I think in the long term it will probably be a good thing for id. It will add stability, it will help them leverage their properties more; but in the meantime it’s so surreal. As they say, the one constant is change.

Does the move suggest that even the most high-profile independent developers – such as Epic – have a price?
Well, we always make the joke that someone tries to buy us once a year and that every time they ask the price goes up. There was once a Mark Rein quote that went around with him saying that Epic is worth $1 billion dollars and Mark was like “bullshit! I want $2 billion”!

We’re doing fine as is right now. The Unreal Engine is extremely prolific, Gears is a success and I’ve got like five projects going on right now, all a guarantee that we’ll keep the lights on for years to come.

The number of big independent studios out there is visibly on the decline. How do you foresee the future of the independent scene?
I don’t think it’ll ever go away. It’s kind of like game genres; they don’t go away but they evolve in different ways. The adventure genre died, but other games picked up adventure elements, while the shooter games are turning into RPGs, right?

I think if you look at Epic, we’re actually a decent sized entity. We have a Shanghai office, we have [PC Gears dev] People Can Fly in Poland and Chair Entertainment in Utah; we have a number of subsidiaries, we’re not exactly 30 guys in a garage.
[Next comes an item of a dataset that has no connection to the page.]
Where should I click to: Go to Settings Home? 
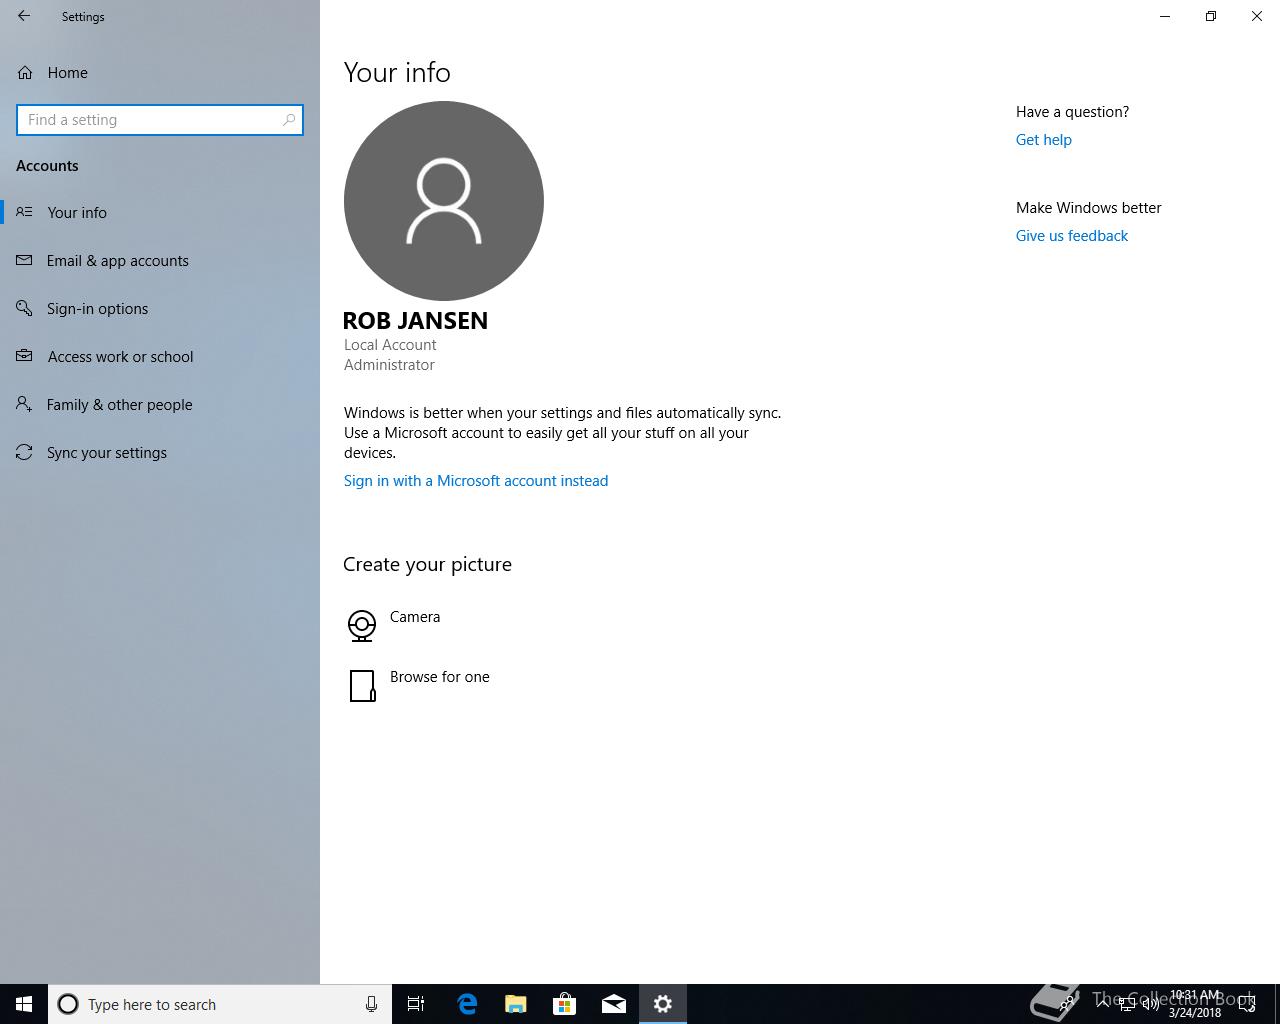[x=67, y=73]
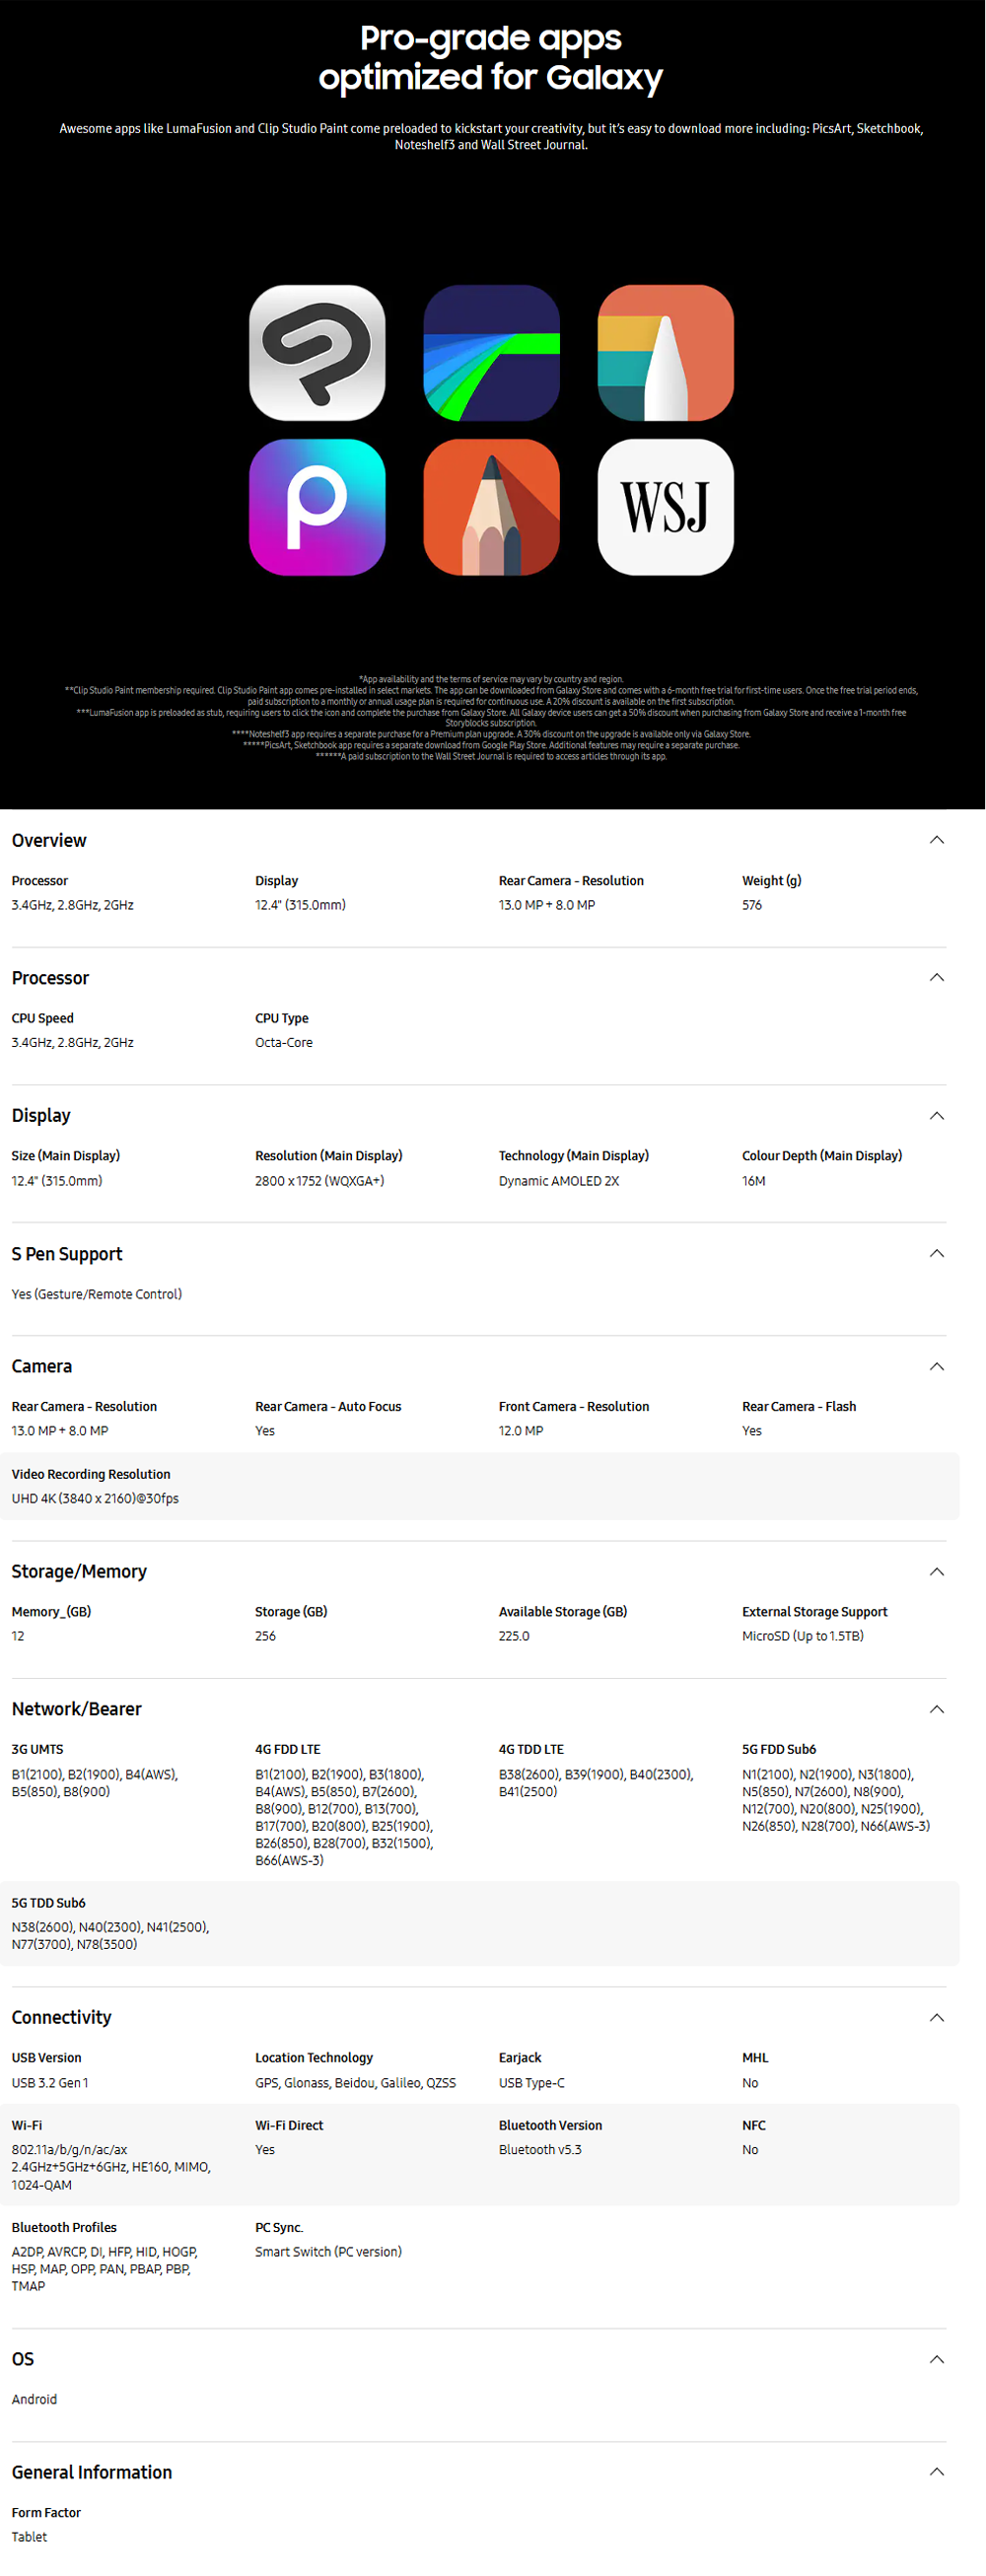Collapse the Camera section chevron
986x2576 pixels.
(936, 1366)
History has shown that a small number of guys can create change and we pulled off Gears Of War with a fairly small team, which was a tremendous amount of risk.

Moving forward, we’re certainly going to be taking our share of risks but also having a few safe bets that people won’t be surprised to see coming [laughs].

What do you feel is the creative impact when a studio becomes less and less independent?
I think it’s very possible for a studio to be acquired and maintain its own identity. But, if you look at previous acquisitions that have happened in the past… I don’t want to name names… but there have been studios that have been bought out, reformed into the purchaser’s image, lose their soul, lose their employees and essentially negate the whole reason why they were bought in the first place. 



If you look at how Bungie was working when Microsoft owned them, that was actually a very good relationship there. They had their own offices and really could do what they wanted – that’s actually really good thing, you want to keep that magic.

If ZeniMax know what they’re doing – and in working with Bethesda it shows they clearly do – they will allow id to maintain their identity and culture.

A studio’s identity and corporate culture is its backbone, you need those guys who get along and have worked together for ten to fifteen years and can read each other’s thoughts and just are able to get all the bullshit out of the way and come to a decision on designing a game.


When you’re interviewing potential new workers, what do they often say attracted them to Epic?
I think it’s our stability. It’s kind of funny because with the recent downturn obviously there’s been a lot of layoffs and we’ve been interviewing people who wouldn’t have initially applied because they seemed perfectly happy where they were, or maybe they didn’t think they would have been accepted.



We have guys here who used to work in the Dallas shooter scene [home city of id Software, Ion Storm (defunct) et al, home state of 3D Realms, Retro Studios et al] and they’re hitting up their friends and saying Epic’s a great place to work, we take really good care of our employees, and come check it out.

The interview process can be a bit gruelling as far as getting out the firing squad of employees coming in to ask questions, but that’s good; that’s how you separate the good from the bad and the people who want to really be at Epic and the people who see it as just a destination.

I mean, we have an extremely low turnover rate. It’s like maybe one person leaves every year and, nine times out of ten, those who leave under their own volition come and ask for their job back eventually… I know that sounds cocky, but I believe we have a really special thing here.

We have a lot of great people to work with and a lot of fun projects. 

We have a great work environment, we pair our guys very well, we’re flexible on what our guys can work on.